*Exercise goal*: Rewrite the lines below, replacing "progress bar" with "slider" and keeping everything else the same. Omit the pictures from your answer.

Pointing records for text and elements:
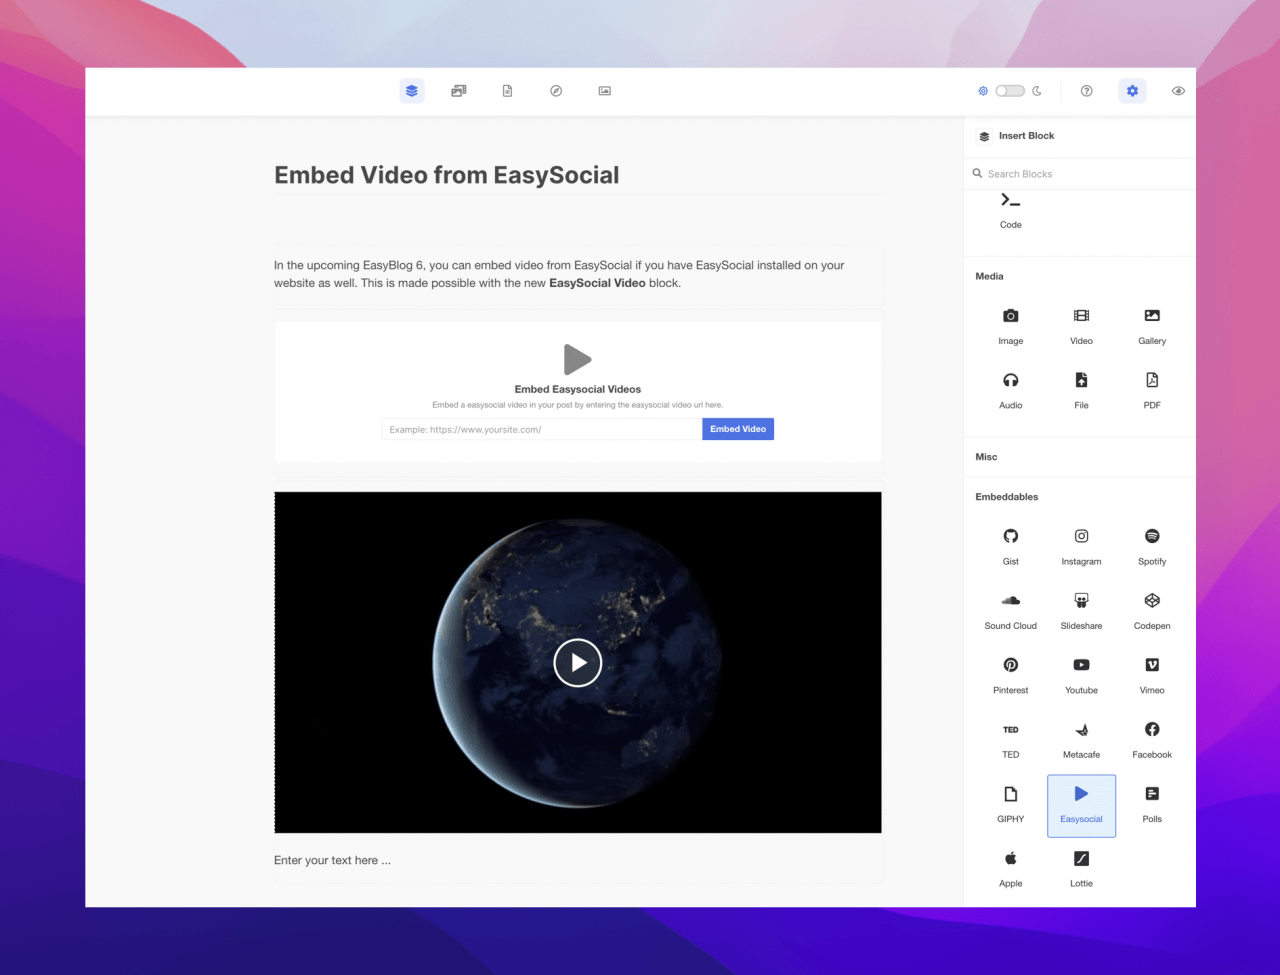Click the Embed Video button
This screenshot has width=1280, height=975.
pos(738,429)
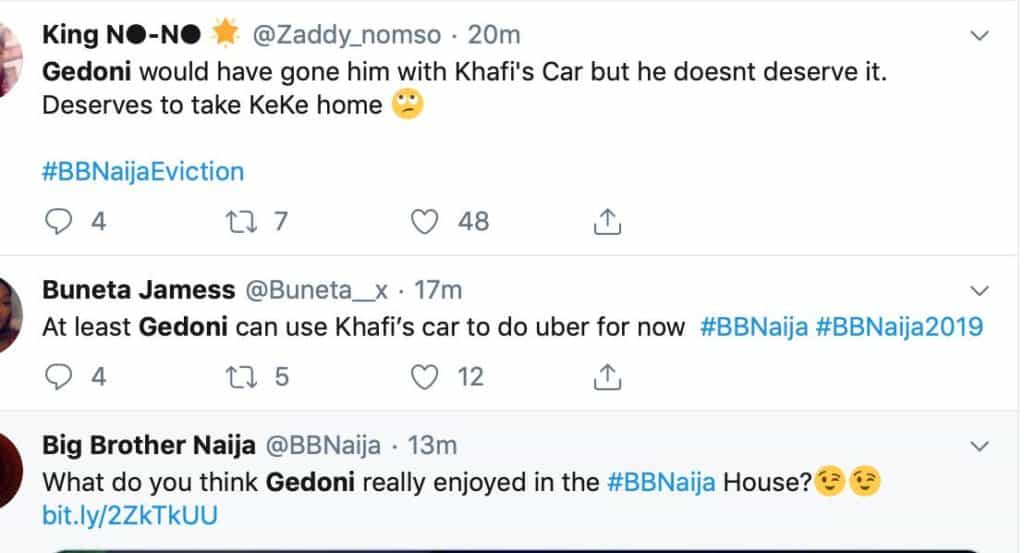Viewport: 1024px width, 553px height.
Task: Open more options for King NO-NO tweet
Action: (980, 36)
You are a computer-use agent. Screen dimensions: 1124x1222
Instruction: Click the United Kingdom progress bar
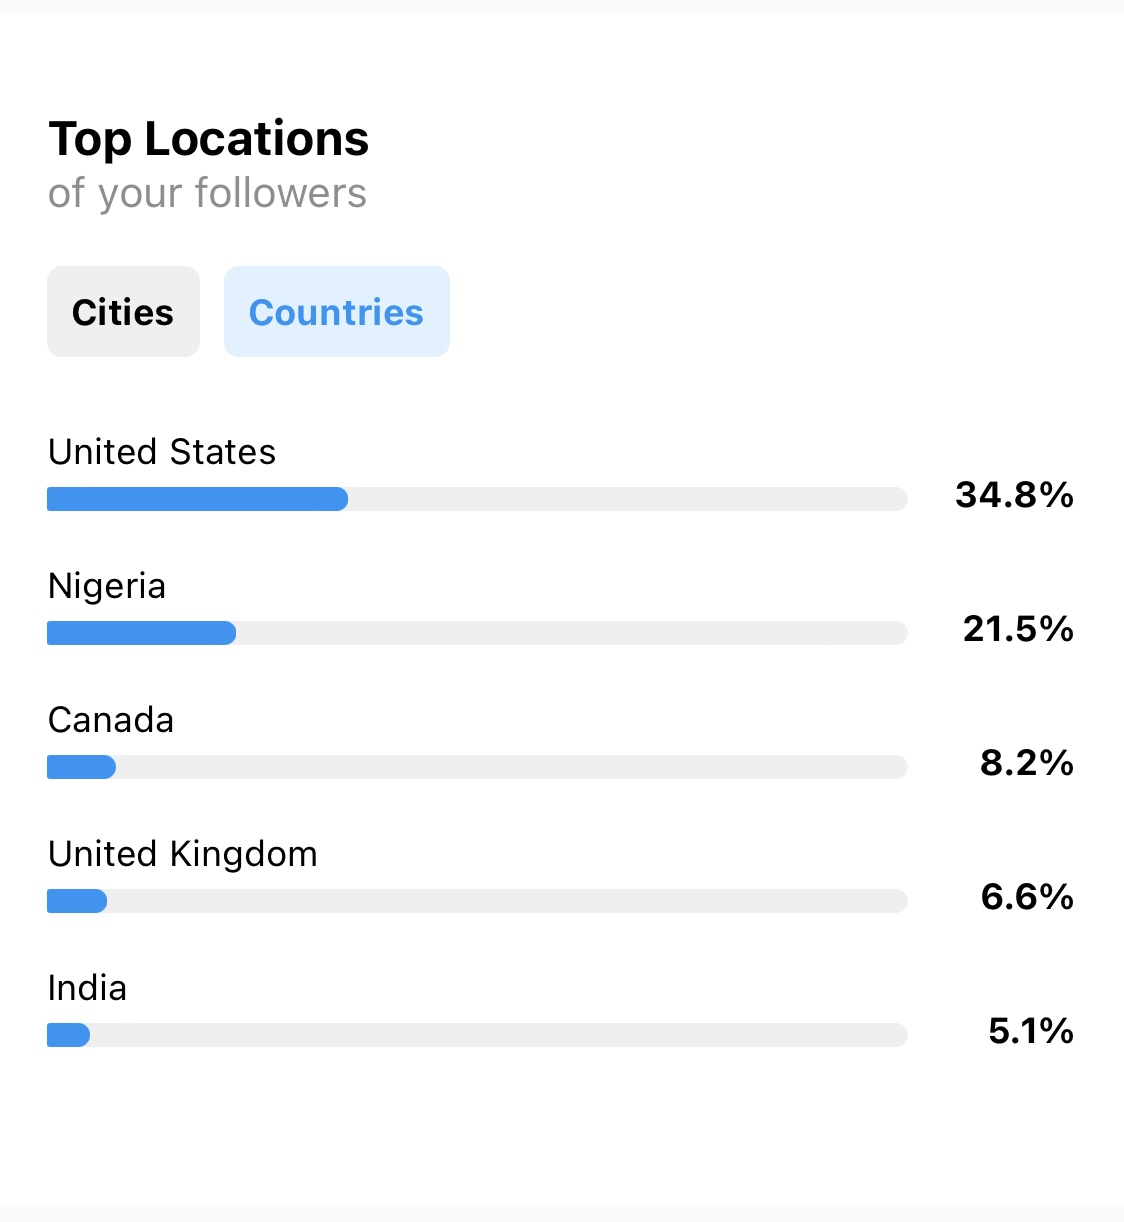(x=477, y=901)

*Result of the exercise*:
Click the Embed Video button
This screenshot has width=1280, height=975.
pos(738,429)
Viewport: 1024px width, 553px height.
Task: Open more options for King NO-NO tweet
Action: (980, 36)
You are a computer-use agent. Screen dimensions: 1124x1222
Instruction: Click the United Kingdom slider
(x=477, y=901)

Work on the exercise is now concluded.